The [workspace](https://docs.microsoft.com/en-us/azure/machine-learning/concept-workspace) is the top-level resource for Azure Machine Learning, providing a centralized place to work with all the artifacts you create when you use Azure Machine Learning. In this section we will connect to the workspace in which the job will be run.

## 1.1 Import the required libraries

In [1]:
# Import required libraries
from azure.ml import MLClient, dsl, Input
from azure.ml.entities import (
    CronSchedule,
    RecurrenceSchedule,
    RecurrencePattern,
    ScheduleStatus,
    load_component,
)

## 1.2 Configure credential

We are using `DefaultAzureCredential` to get access to workspace. 
`DefaultAzureCredential` should be capable of handling most Azure SDK authentication scenarios. 

Reference for more available credentials if it does not work for you: [configure credential example](../../configuration.ipynb), [azure-identity reference doc](https://docs.microsoft.com/en-us/python/api/azure-identity/azure.identity?view=azure-python).

In [2]:
from azure.identity import DefaultAzureCredential, InteractiveBrowserCredential

try:
    credential = DefaultAzureCredential()
    # Check if given credential can get token successfully.
    credential.get_token("https://management.azure.com/.default")
except Exception as ex:
    # Fall back to InteractiveBrowserCredential in case DefaultAzureCredential not work
    credential = InteractiveBrowserCredential()

## 1.3 Get a handle to the workspace

We use config file to connect to a workspace.
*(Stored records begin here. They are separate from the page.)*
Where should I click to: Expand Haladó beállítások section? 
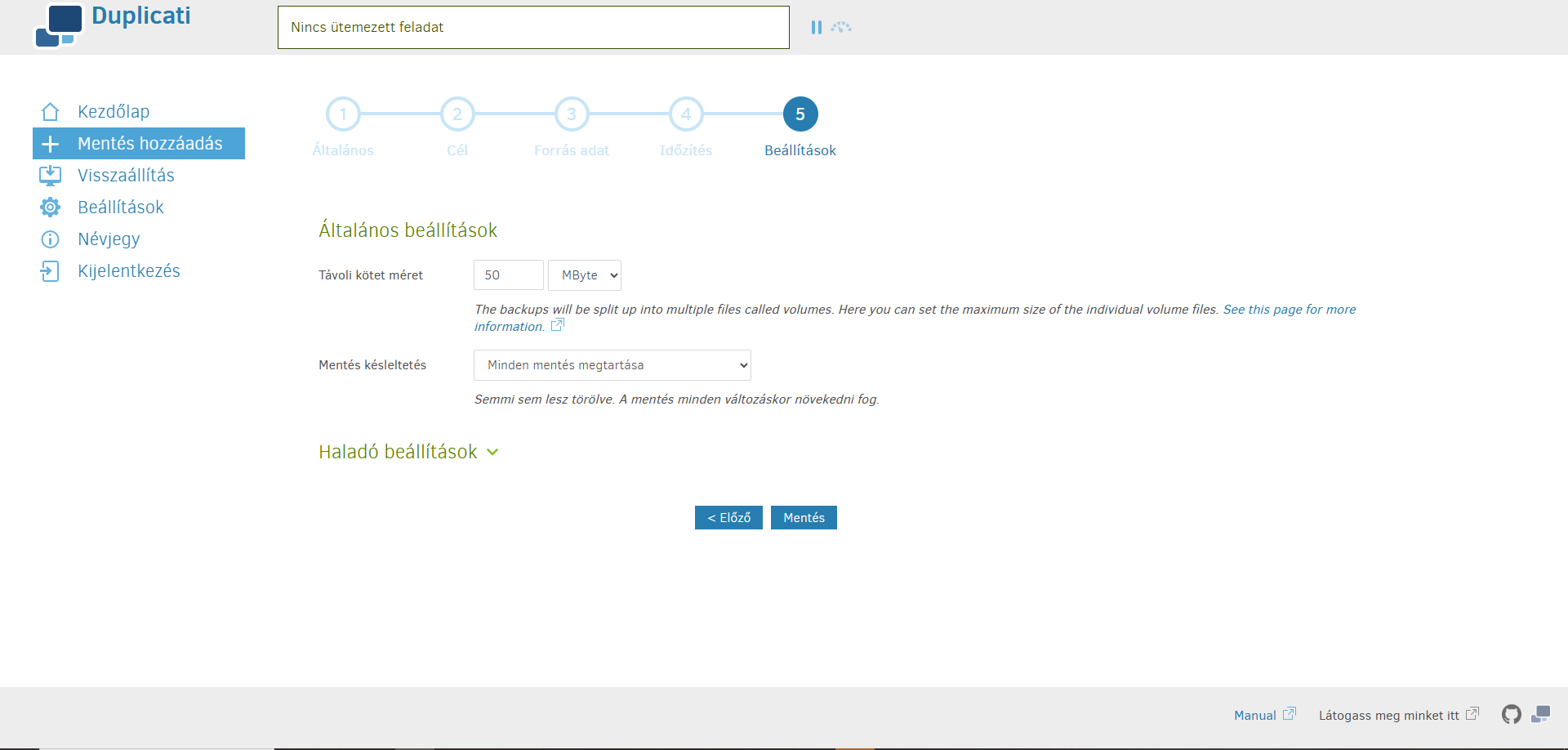(x=408, y=452)
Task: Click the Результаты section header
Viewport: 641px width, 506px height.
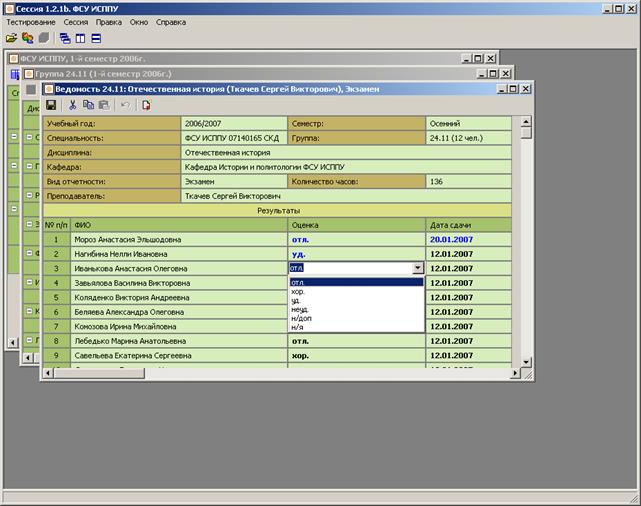Action: 278,211
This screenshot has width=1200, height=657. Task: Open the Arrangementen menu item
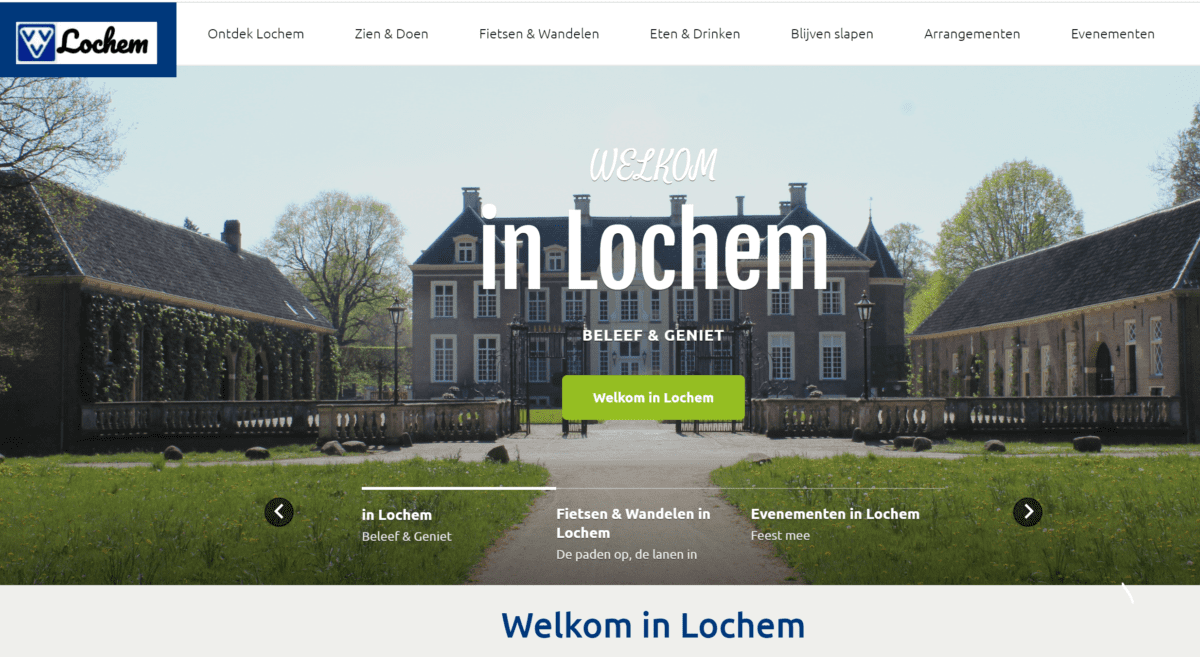tap(972, 34)
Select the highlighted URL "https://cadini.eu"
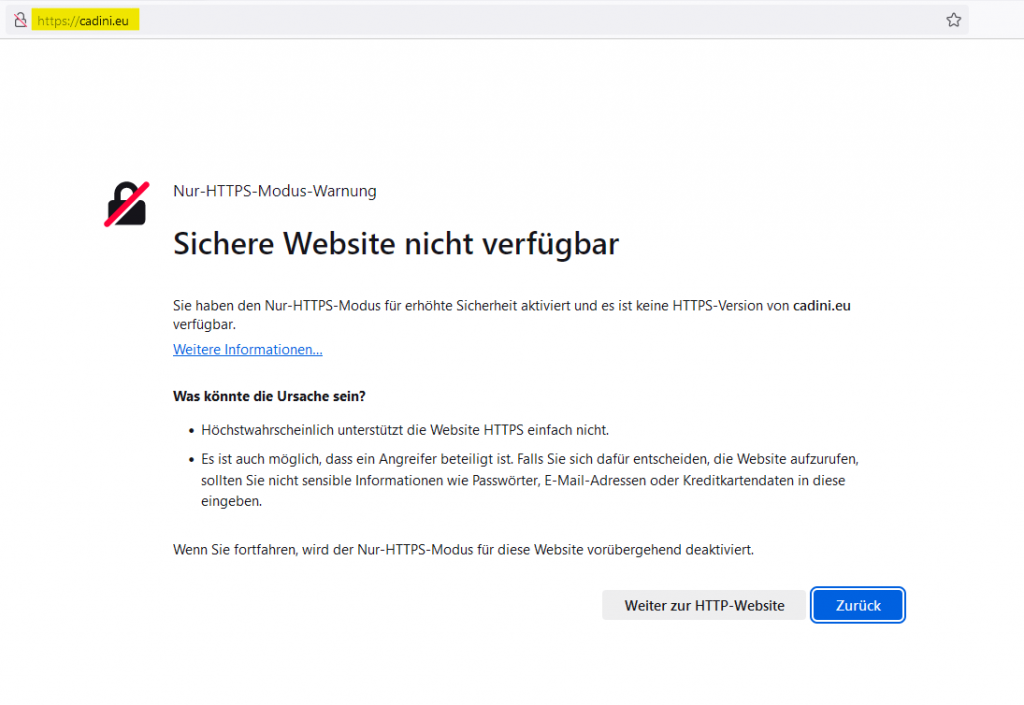Viewport: 1024px width, 705px height. click(x=85, y=18)
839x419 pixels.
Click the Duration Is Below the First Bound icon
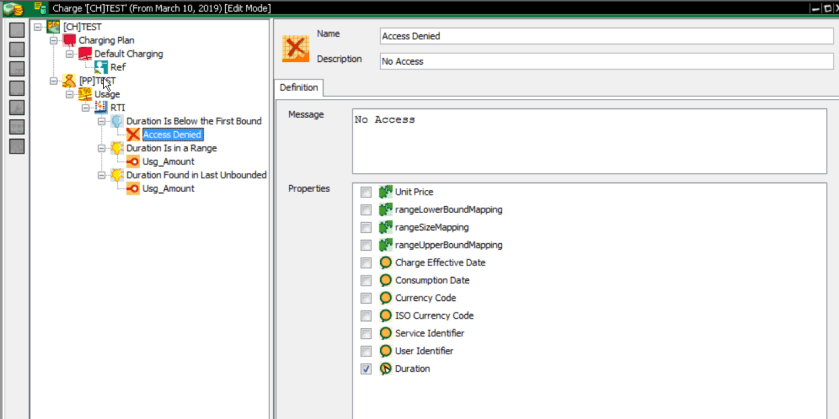coord(117,121)
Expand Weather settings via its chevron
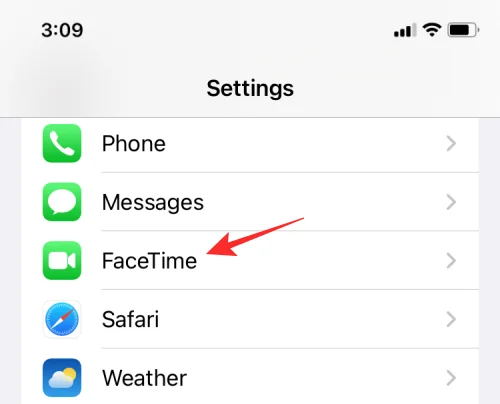 (x=451, y=378)
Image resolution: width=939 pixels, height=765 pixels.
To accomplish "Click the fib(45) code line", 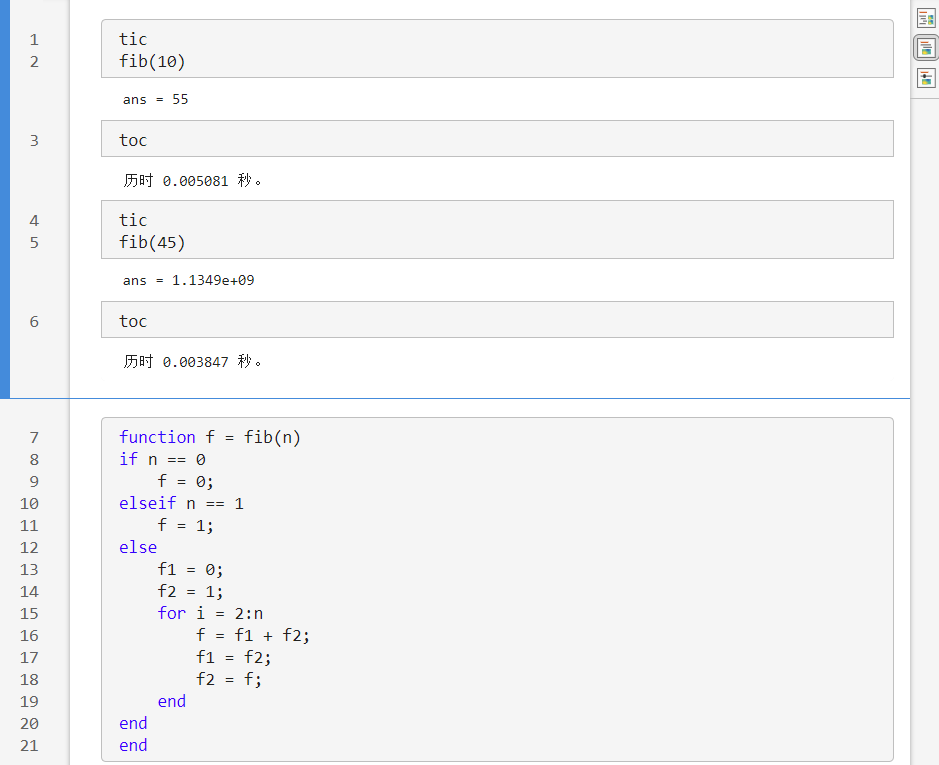I will click(152, 242).
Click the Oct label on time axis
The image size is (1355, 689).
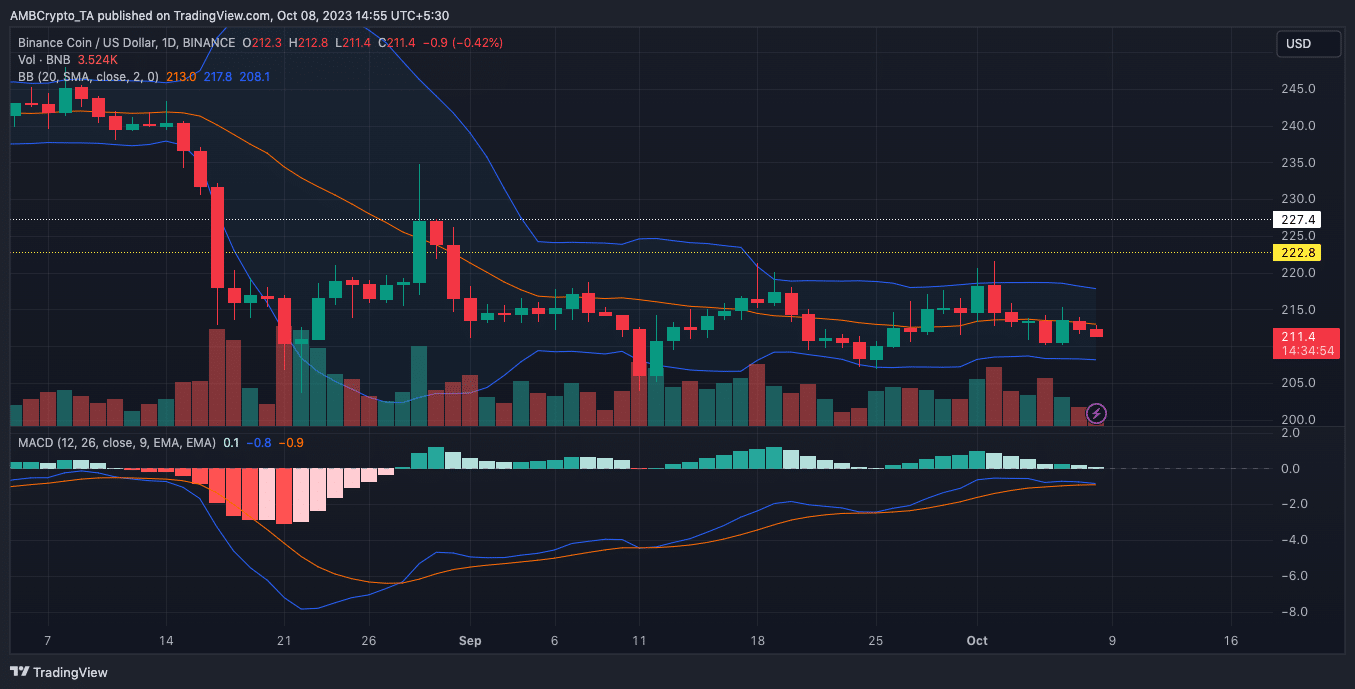pos(977,640)
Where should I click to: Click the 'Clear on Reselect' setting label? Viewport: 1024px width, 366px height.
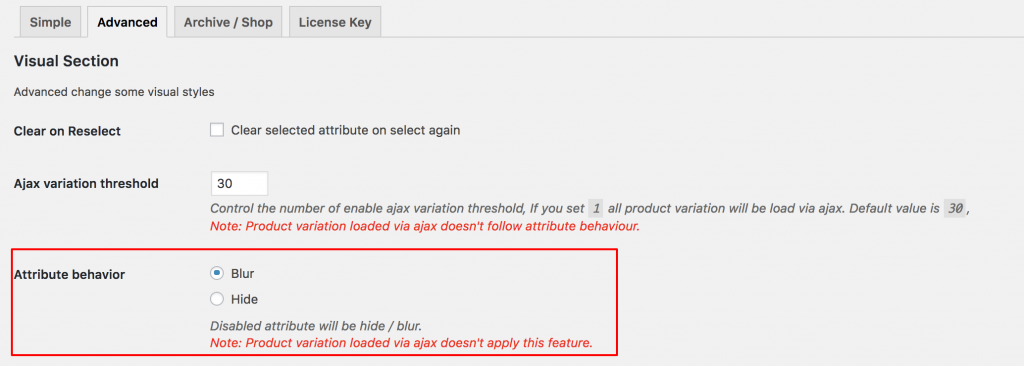point(67,131)
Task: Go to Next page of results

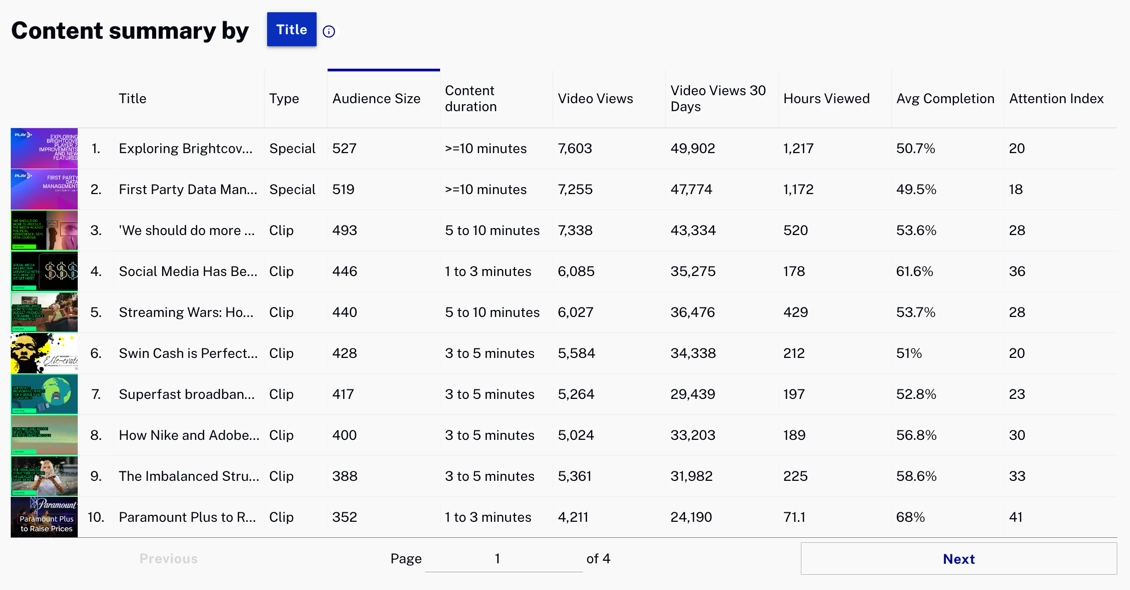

The Azure ML workspace should be configured with computer cluster. [Check this notebook for configure a workspace](../../configuration.ipynb)

In [3]:
# Get a handle to workspace
ml_client = MLClient.from_config(credential=credential)

# Retrieve an already attached Azure Machine Learning Compute.
cluster_name = "cpu-cluster"
print(ml_client.compute.get(cluster_name))

Found the config file in: C:\Users\biyi\azureml-examples\sdk\.azureml\config.json


AmlCompute({'type': 'amlcompute', 'created_on': None, 'provisioning_state': 'Succeeded', 'provisioning_errors': None, 'name': 'cpu-cluster', 'description': None, 'tags': {}, 'properties': {}, 'id': '/subscriptions/96aede12-2f73-41cb-b983-6d11a904839b/resourceGroups/sdk/providers/Microsoft.MachineLearningServices/workspaces/sdk-canary/computes/cpu-cluster', 'base_path': './', 'creation_context': None, 'serialize': <msrest.serialization.Serializer object at 0x000002065B143DC0>, 'resource_id': None, 'location': 'eastus2euap', 'size': 'STANDARD_DS3_V2', 'min_instances': 0, 'max_instances': 8, 'idle_time_before_scale_down': 3600.0, 'identity': None, 'ssh_public_access_enabled': True, 'ssh_settings': None, 'network_settings': None, 'tier': 'dedicated'})


# 2. Define and create components into workspace
## 2.1 Load components definition from YAML

In [4]:
parent_dir = "."
train_model = load_component(yaml_file=parent_dir + "/train_model.yml")
score_data = load_component(yaml_file=parent_dir + "/score_data.yml")
eval_model = load_component(yaml_file=parent_dir + "/eval_model.yml")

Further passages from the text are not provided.